LEJOS DE LOS HIJOS
Desde hace menos de dos años, Carla Toledo es ejecutiva de una institución estatal. Como abogada joven es responsable de temas importantes, lo que le obliga a estar siempre atenta e informada, en incontables reuniones y dispuesta a viajar en cualquier momento al interior y exterior del país, llevando la representación gubernamental.
Gana un buen dinero y ya tiene algo de ahorros, lo que de alguna manera compensa sus ojeras y el stress que cosecha en un trabajo que no tiene horarios y que pocas veces respeta los sábados y domingos. Siempre lleva trabajo a casa, hay que revisar papeles, leer nuevos documentos, desarrollar proyectos y preparar informes, su secretaria privada le pasa diariamente más de 20 informes para firmar, obviamente antes de leerlos.
Pese a las tensiones y presiones propias de un puesto de jerarquía, Carla está relativamente satisfecha con su empleo, siente que está creciendo y madurando profesionalmente, además de adquirir experiencia en esa área. Con este trabajo ha conquistado su independencia económica y es jefe en la oficina y en el hogar.
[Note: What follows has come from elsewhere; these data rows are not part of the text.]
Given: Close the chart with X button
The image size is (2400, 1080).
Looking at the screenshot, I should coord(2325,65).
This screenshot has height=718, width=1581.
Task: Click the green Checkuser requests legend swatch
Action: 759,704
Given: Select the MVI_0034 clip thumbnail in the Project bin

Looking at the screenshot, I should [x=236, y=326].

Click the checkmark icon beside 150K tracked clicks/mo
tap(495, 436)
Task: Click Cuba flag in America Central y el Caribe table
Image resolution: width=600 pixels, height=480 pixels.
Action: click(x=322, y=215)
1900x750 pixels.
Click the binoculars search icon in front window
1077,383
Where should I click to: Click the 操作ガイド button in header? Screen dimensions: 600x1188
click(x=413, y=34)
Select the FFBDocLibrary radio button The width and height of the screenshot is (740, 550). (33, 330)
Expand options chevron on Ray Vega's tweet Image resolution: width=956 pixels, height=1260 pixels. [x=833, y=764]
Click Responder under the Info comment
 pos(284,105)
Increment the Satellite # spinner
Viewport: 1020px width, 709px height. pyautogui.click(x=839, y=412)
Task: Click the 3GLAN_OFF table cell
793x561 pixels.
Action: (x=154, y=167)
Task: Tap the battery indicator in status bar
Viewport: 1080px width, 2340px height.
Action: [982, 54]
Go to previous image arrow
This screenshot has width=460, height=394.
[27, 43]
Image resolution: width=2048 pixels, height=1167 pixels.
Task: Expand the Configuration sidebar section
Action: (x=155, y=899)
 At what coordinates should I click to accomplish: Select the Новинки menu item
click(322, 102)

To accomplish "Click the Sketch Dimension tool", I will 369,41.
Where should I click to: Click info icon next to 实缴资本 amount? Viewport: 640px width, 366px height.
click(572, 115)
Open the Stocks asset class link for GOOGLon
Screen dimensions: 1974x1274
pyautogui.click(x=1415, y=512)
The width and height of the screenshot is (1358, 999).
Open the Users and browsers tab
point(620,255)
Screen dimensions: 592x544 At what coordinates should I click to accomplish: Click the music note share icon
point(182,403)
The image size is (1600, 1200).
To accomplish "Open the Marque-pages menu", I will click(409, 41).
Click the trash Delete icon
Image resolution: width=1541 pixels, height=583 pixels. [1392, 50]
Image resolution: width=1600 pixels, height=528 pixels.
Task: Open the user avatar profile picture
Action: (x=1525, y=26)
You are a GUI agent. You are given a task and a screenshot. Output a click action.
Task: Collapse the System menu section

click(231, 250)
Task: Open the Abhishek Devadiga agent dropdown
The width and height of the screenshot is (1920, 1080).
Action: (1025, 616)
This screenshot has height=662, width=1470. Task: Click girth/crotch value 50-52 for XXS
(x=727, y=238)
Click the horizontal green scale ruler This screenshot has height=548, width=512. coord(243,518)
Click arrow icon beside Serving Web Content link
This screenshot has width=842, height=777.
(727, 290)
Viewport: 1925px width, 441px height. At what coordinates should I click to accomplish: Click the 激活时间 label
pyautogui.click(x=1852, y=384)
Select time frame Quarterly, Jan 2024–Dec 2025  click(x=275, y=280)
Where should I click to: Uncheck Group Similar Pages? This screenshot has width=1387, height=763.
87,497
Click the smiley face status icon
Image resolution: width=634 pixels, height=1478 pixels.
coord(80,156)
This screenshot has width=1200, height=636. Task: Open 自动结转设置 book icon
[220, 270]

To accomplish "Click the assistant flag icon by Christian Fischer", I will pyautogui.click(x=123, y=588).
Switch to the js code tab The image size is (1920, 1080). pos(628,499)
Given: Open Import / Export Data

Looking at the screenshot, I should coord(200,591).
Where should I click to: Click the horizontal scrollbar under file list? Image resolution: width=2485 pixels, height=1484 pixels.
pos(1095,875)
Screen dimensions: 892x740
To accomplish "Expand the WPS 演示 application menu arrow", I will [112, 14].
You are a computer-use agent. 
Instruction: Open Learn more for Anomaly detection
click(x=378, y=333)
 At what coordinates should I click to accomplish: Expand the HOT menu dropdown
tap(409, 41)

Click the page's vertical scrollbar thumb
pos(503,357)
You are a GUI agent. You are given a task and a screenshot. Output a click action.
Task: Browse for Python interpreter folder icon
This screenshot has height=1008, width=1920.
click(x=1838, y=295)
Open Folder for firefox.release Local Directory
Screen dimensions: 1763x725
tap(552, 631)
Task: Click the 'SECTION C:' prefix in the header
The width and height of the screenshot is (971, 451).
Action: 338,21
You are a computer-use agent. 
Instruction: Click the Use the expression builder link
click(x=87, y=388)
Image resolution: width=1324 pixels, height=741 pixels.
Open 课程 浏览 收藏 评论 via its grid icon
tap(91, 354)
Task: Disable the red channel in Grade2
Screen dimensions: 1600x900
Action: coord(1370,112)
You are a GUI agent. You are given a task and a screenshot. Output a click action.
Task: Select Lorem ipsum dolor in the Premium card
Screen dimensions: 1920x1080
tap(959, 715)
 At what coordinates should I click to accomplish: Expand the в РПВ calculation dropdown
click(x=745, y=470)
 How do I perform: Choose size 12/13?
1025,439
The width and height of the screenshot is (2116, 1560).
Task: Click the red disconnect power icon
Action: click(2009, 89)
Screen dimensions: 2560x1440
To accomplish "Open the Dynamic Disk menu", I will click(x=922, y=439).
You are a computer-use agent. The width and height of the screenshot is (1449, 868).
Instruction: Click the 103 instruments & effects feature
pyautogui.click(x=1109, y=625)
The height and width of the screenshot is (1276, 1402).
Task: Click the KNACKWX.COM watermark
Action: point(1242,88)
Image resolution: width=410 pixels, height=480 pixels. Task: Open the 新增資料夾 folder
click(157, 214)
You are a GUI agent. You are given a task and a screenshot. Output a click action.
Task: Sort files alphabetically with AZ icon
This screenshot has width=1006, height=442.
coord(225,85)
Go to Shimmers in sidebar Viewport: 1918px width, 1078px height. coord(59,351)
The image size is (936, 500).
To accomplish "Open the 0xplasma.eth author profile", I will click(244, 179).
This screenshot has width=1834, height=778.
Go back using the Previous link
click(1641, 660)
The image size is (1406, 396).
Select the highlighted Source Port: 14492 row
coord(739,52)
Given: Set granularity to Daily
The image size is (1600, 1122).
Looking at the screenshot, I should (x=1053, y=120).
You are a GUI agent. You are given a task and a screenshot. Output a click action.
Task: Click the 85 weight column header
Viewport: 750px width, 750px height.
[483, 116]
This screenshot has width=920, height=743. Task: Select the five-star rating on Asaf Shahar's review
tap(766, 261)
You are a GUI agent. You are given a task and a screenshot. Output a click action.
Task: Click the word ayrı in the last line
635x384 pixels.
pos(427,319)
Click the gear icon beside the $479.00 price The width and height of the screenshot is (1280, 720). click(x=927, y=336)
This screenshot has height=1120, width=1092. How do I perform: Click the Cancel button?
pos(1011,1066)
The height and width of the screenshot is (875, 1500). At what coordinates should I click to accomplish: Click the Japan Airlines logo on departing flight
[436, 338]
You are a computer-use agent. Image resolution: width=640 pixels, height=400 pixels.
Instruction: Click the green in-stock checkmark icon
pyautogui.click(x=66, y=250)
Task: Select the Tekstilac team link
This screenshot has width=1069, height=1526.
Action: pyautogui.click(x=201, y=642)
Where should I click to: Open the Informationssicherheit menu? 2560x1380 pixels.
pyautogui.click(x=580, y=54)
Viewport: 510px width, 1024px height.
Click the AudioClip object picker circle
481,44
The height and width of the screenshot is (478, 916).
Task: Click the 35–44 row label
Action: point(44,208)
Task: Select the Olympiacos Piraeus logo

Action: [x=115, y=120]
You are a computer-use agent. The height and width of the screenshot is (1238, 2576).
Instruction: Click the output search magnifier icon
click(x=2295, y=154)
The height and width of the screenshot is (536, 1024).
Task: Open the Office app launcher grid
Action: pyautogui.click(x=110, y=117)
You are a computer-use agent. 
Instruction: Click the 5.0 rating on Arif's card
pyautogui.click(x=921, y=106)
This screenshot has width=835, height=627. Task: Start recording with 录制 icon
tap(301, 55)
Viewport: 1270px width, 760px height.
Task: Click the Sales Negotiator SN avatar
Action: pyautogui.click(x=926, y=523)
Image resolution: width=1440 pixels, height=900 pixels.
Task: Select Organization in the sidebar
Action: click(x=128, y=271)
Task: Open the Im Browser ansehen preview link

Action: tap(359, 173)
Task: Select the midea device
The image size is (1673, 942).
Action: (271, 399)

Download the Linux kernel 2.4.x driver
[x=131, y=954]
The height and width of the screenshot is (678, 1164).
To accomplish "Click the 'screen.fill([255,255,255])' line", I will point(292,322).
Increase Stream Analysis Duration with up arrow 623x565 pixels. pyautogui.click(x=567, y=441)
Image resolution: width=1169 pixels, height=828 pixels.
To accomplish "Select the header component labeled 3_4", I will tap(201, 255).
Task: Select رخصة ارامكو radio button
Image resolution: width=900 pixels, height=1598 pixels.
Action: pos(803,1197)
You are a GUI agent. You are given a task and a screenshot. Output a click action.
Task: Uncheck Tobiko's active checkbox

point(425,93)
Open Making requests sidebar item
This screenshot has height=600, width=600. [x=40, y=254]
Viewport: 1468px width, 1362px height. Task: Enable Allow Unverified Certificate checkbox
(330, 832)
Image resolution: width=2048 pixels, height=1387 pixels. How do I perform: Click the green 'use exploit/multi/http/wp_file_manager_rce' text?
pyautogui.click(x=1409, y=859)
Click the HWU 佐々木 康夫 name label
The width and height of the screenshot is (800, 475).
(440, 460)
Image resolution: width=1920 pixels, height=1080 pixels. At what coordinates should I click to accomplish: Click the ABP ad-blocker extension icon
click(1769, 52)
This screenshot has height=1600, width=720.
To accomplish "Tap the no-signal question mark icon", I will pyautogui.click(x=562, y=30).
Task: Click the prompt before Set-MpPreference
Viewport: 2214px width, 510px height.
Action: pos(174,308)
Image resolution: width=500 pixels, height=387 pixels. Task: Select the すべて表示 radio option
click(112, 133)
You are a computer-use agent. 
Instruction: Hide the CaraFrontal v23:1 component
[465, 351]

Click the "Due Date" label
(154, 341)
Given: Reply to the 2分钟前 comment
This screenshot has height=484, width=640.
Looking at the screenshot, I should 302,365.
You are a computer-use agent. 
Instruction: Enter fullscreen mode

Sólo su madre, y de vez en cuando, le dice lo que puede o debe hacer.
Lo que la tiene mal, sin embargo, es que por este trabajo se ha visto obligada a dejar en casa a su hijo de cuatro años al sólo cuidado de la empleada doméstica. “Sólo las madres pueden entender lo que sufre una mujer que tiene que dejar a los hijos e ir a trabajar fuera del hogar”, dice un poco más resignada a esta dolorosa separación. La próxima semana se va de viaje a Colombia y el pequeñito le ayuda a preparar la maleta.